▸ **Instructions to follow**
Copy out every item below word for word, keeping each line unchanged.

▸ **Dataset excerpts**
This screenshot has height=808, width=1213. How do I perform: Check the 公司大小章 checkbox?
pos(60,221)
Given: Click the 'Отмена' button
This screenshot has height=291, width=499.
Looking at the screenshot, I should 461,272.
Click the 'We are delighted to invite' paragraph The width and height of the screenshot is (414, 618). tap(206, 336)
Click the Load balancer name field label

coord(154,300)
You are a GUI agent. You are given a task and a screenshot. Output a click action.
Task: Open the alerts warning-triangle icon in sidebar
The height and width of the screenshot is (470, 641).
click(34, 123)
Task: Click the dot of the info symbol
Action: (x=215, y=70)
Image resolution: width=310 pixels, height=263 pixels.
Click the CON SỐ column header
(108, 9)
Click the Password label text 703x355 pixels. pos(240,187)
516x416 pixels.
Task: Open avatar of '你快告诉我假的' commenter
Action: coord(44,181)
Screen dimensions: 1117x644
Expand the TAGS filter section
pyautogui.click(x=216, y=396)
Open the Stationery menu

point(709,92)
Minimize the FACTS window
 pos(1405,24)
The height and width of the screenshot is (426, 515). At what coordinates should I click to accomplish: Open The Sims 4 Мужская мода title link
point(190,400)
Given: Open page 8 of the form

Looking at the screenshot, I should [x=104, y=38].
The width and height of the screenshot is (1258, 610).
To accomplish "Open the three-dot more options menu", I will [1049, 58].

▸ **Finished answer**
This screenshot has height=808, width=1213. How do I perform: Check the 公司大小章 checkbox?
pos(60,221)
Given: Click the 'Отмена' button
This screenshot has height=291, width=499.
Looking at the screenshot, I should 461,272.
Click the 'We are delighted to invite' paragraph The width and height of the screenshot is (414, 618). tap(206, 336)
Click the Load balancer name field label

coord(154,300)
You are a GUI agent. You are given a task and a screenshot. Output a click action.
Task: Open the alerts warning-triangle icon in sidebar
The height and width of the screenshot is (470, 641).
click(34, 123)
Task: Click the dot of the info symbol
Action: (x=215, y=70)
Image resolution: width=310 pixels, height=263 pixels.
Click the CON SỐ column header
(108, 9)
Click the Password label text 703x355 pixels. pos(240,187)
516x416 pixels.
Task: Open avatar of '你快告诉我假的' commenter
Action: coord(44,181)
Screen dimensions: 1117x644
Expand the TAGS filter section
pyautogui.click(x=216, y=396)
Open the Stationery menu

point(709,92)
Minimize the FACTS window
 pos(1405,24)
The height and width of the screenshot is (426, 515). At what coordinates should I click to accomplish: Open The Sims 4 Мужская мода title link
point(190,400)
Given: Open page 8 of the form

Looking at the screenshot, I should [x=104, y=38].
The width and height of the screenshot is (1258, 610).
To accomplish "Open the three-dot more options menu", I will [1049, 58].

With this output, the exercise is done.